No hospital on Long Island appears to take all of the exchange plans, but Stony Brook seems to be the only one not accepting any. At least one other academic medical center and safety net hospital in the region, Westchester Medical Center, also is not taking any exchange plans, citing the same reason.

"We are still in negotiation with some of the plans and have not reached agreement with them," said Dr. Reuven Pasternak, Stony Brook's CEO.

"We certainly support universal coverage and are hoping the exchange would be vehicle for that," Pasternak said. But, he said, the rates being offered are too low -- "below Medicare and approaching Medicaid," the latter generally considered a very low rate of reimbursement.

The hospital is in talks with six plans in the health exchange, Stony Brook said.

Stony Brook accepts other commercial plans -- which comprise about 50 percent of its business -- as well as Medicare and Medicaid, Gary Bie, the hospital's chief financial officer, said.

And for those people who bought plans on the exchange who need Stony Brook's level of care, the hospital has been negotiating on a case-by-case basis directly with their insurer, he said.

—————

Continue the news text about Stony Brook and the health exchange plans from where it stops.

—————

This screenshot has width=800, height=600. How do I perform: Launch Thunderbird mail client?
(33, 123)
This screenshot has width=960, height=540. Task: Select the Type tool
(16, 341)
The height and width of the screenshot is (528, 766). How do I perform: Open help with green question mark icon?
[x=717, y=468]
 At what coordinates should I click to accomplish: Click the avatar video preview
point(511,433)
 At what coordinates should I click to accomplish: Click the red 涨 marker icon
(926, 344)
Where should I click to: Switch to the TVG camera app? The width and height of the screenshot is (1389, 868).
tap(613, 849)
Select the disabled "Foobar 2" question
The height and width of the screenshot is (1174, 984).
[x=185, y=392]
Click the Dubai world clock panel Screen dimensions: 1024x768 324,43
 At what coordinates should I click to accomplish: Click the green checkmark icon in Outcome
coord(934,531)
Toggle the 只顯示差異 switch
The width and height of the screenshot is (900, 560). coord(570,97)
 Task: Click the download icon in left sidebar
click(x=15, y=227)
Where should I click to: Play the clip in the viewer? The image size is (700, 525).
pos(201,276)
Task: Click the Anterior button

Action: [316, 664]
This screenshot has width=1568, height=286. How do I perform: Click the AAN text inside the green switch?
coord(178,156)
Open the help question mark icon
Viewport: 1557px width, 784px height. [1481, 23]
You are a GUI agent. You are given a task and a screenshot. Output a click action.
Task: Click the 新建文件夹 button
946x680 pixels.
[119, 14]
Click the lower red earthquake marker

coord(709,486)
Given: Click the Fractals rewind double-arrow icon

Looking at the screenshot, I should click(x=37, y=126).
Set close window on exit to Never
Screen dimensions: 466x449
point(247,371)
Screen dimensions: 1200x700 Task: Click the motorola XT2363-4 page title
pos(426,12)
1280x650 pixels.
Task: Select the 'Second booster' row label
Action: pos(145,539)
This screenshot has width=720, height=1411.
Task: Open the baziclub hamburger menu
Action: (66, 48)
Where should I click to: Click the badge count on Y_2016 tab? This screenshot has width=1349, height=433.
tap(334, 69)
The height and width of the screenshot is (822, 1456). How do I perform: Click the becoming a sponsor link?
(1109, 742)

—————

Task output:
Among patients who have appealed to Stony Brook are Raymond Wozny, 37, and his wife Kerry, 45, of Wading River. Kerry, due in April with their first child, had been under Stony Brook's care for her high-risk pregnancy. When they found out Jan. 1 that Stony Brook didn't take their Empire plan, the couple scrambled to find other doctors and a hospital that would take them. But, Wozny said, no one wanted to take on a high-risk pregnancy at six months.

Wozny contacted Stony Brook, which negotiated a continuation of services with Empire until the baby is born, he said. "This was the scariest time ever," he said. "We were scared and upset and understandably angry at the situation. But we said we have to take deep breath and say 'the hospital is here to help.' We have a big, big sense of relief."

Westchester Medical Center said it too is "actively negotiating" with several insurance companies. "So far, none have been willing to offer us appropriate reimbursement for the cost of providing care," the hospital said in a statement.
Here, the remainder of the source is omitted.